Of all the scenarios discussed here, the medical one is the most troubling. We take our medical diagnoses seriously. It was IBM who termed the system “Cognitive Computing”, without much detail provided to accompany that term.
Some employees of IBM have gone public” one has observed that, “As someone who’s worked on/with teams building various Watson services/solutions over the past 3 years, I can confirm Watson is almost entirely a branding exercise without (from the engineering perspective) common leadership, coherent inter-team objectives, etc. There isn’t a ‘unified approach’ to anything here beyond the use of various open source machine learning libraries with huge amounts of medical data either licensed or acquired over the past 2 years.”(https://news.ycombinator.com/item?id=12240253, Krona)
Why “Cooperative Computing” is better than “Cognitive Computing”
Please do not mistake my intentions here. All of these arguments are valid concerns about how Watson is portrayed in the press. We are being told that Watson is better than Ken and Brad at Jeopardy, and better than doctors in diagnosing certain cancers. All of these seek to place Watson on a pedestal, while it would be more beneficial to describe Watson as a cooperative team member who listens to and advises doctors.
They have moved from the description of a human augmented system to an AI. without qualification. Similar techniques were used in Watson’s configuration of the Jeopardy playing field. The goalposts were moved by removing the human advantage of vision and music processing. This was done to assure that Watson would win the Jeopardy challenge.
Please don’t mistake my criticisms for disparaging remarks.

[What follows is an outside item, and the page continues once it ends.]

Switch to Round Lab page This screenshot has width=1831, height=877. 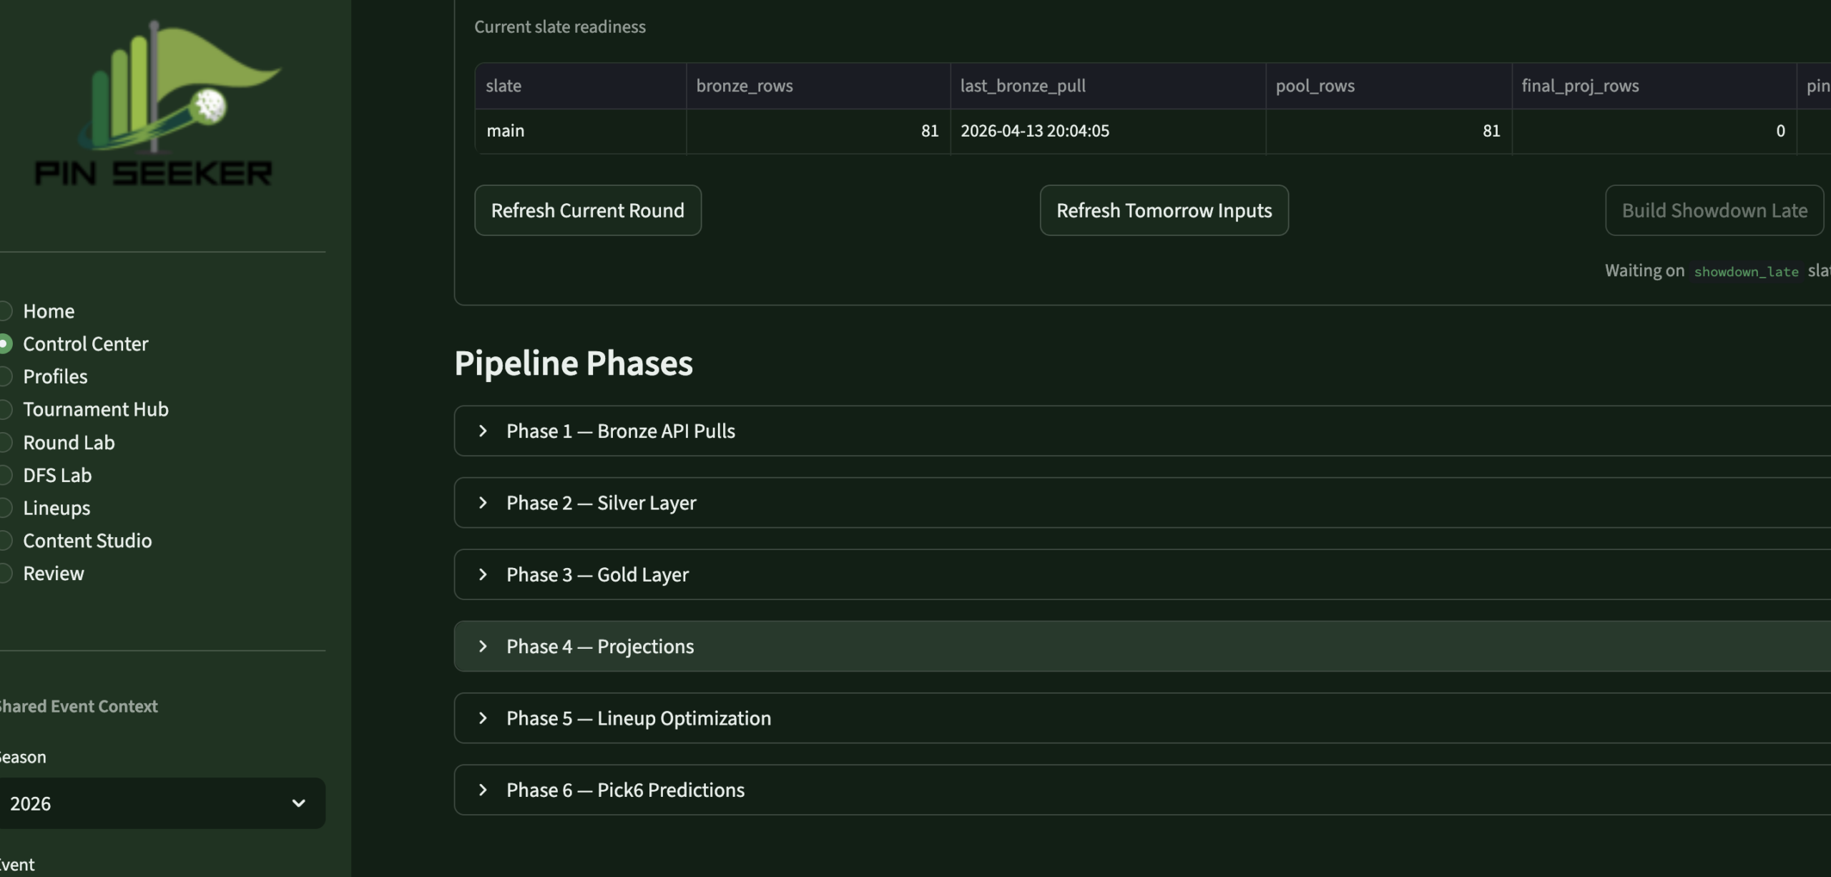click(x=69, y=443)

To the contrary, I believe that supervised learning is the most valuable approach to improvements in knowledge systems. That is exactly how we ground and train children as they grow. I just wish that IBM had called it “Cooperative Computing” rather than “Cognitive Computing.”
Perhaps the current approach is simply a marketing decision that was planned all along. The plan was to develop Watson to capture a market, and then the gods could come down from Olympus and interact with humans. On the other hand, maybe IBM is afraid that the mixing of the blood of the gods with those of humans will result in demigods that just cause more problems than they solve. Either way you look at it, it will continue being a good show.